At the Feb. 25 Board meeting, the Palo Alto Unified school board covered topics including the consequences of electing out of CAASPP testing, as well as concerns regarding minority student performance on the California-wide College and Career Readiness standards.

After opening the floor to public comment, PAUSD Board member Melissa Baten Caswell spoke on the issue regarding CAASPP testing. The California Assessment of Student Performance and Progress, used to evaluate and rank public schools throughout California, is commonly opted out of by PAUSD students.

“I feel like we need to be a little bit tougher,” Baten-Caswell said.

Baten-Caswell compared the district’s lenient enforcement of CAASPP testing to other districts’ in California.

“Our policies make kids feel like they should take it, except other districts don’t stop there,” Baten-Caswell said. “Many districts have negative impacts if you don’t take the CAASPP.”

Later in the meeting, The district administrator currently overseeing secondary education services, Sharon Ofek, presented on the California Department of Education’s College and Career Readiness scale.

According to Ofek’s presentation, the main criteria for attaining ‘prepared’ status on the readiness scale involve meeting the standards for ELA and mathematics on the Smarter Balanced Summative Assessments along with being compliant with the UC and CSU A-G and CTE requirements.

Ofek’s main concern was the performance and representation of minority students on the College and Career readiness scale.

“This slide provides you with the percentages of students who obtained each of the three possible levels, ‘prepared’, ‘approaching prepared’ and ‘not prepared,’” Ofek said. “You will notice that, like much of the other data we’ve shared with you this year, that underrepresented groups… are less likely to obtain ‘prepared’ status compared to their peers.”

Ofek went on to point out an example in the data.

“A particular concern is the fact that only one of the 17 African American students in this cohort of students obtained ‘prepared’ levels,” Ofek said.

Ofek voiced her support for a program that could help keep account of student performance across PAUSD demographics.

“It is abundantly clear that we need to utilize a more robust tracking system for student journeys.” Ofek said. “We’re exploring tools that can accurately reflect the trajectories in real time so we can work with family to respond appropriately when humans are falling short of meeting specified criteria.”
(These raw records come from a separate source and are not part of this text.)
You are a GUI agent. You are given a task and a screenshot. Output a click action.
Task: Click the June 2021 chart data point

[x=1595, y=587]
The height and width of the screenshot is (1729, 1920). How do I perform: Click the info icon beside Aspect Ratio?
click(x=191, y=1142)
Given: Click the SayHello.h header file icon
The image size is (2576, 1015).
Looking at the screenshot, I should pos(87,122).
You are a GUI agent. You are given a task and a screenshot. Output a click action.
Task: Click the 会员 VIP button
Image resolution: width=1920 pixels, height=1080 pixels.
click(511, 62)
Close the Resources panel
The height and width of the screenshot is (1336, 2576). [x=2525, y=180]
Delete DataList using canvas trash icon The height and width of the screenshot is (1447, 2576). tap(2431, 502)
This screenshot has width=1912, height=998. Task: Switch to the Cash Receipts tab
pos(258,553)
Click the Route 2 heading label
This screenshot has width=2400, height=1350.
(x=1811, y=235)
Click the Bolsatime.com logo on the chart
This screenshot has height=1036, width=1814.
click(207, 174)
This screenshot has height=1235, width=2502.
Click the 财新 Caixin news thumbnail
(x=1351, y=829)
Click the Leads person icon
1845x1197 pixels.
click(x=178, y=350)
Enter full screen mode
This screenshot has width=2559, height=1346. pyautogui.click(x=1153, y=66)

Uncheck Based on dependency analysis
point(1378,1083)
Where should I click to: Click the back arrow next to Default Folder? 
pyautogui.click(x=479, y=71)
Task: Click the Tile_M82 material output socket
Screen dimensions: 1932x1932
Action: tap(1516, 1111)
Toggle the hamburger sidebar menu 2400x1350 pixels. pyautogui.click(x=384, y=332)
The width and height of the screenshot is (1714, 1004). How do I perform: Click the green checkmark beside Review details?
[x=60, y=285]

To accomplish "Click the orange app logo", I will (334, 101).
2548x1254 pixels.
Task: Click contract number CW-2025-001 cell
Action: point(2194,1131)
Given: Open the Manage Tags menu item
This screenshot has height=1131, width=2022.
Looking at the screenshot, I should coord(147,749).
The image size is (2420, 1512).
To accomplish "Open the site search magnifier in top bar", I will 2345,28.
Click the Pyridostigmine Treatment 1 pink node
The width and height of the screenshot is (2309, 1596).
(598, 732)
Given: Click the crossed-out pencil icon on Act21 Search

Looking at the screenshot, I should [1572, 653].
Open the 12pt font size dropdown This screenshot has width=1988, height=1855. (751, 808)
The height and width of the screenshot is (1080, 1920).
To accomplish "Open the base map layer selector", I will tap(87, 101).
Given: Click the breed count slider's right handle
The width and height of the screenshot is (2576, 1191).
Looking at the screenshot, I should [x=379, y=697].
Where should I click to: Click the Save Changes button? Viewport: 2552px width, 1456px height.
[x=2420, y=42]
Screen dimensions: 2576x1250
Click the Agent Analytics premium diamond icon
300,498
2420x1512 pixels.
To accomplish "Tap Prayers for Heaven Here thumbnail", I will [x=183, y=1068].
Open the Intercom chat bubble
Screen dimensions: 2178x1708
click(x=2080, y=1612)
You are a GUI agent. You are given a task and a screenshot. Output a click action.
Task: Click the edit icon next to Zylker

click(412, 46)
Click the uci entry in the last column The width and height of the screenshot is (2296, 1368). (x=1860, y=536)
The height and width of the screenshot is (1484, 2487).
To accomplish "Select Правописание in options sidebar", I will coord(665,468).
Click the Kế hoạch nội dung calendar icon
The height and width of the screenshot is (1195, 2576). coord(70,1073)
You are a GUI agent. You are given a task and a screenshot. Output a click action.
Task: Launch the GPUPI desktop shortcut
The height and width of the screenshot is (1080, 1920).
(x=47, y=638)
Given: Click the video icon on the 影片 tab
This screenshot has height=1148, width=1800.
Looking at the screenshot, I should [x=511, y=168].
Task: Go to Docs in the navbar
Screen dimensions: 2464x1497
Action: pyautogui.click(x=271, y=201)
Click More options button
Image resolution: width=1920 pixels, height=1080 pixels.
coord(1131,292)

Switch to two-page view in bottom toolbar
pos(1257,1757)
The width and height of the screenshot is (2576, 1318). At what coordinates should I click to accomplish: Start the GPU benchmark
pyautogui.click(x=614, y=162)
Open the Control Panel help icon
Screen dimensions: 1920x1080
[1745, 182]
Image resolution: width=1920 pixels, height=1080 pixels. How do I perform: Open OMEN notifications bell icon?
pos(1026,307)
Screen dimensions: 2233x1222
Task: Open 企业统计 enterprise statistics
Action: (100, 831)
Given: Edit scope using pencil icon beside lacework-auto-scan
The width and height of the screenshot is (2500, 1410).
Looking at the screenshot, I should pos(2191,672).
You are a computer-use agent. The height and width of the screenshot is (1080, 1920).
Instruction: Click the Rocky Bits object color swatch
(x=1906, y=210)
Ben Gordon, senior and Paly-PAUSD student board representative, is in charge of reporting school happenings at each and every board meeting as well as gathering student input on agenda items. Gordon aims to keep student-shared concerns with the board and work with them to resolve the issue in the best interests of all PAUSD members.

“This year, one of the main focuses for the board is on an increase in transparency as well as development of more equitable academic opportunities across all schools,” Gordon said. “Recently, there has been a focus on middle school academics.”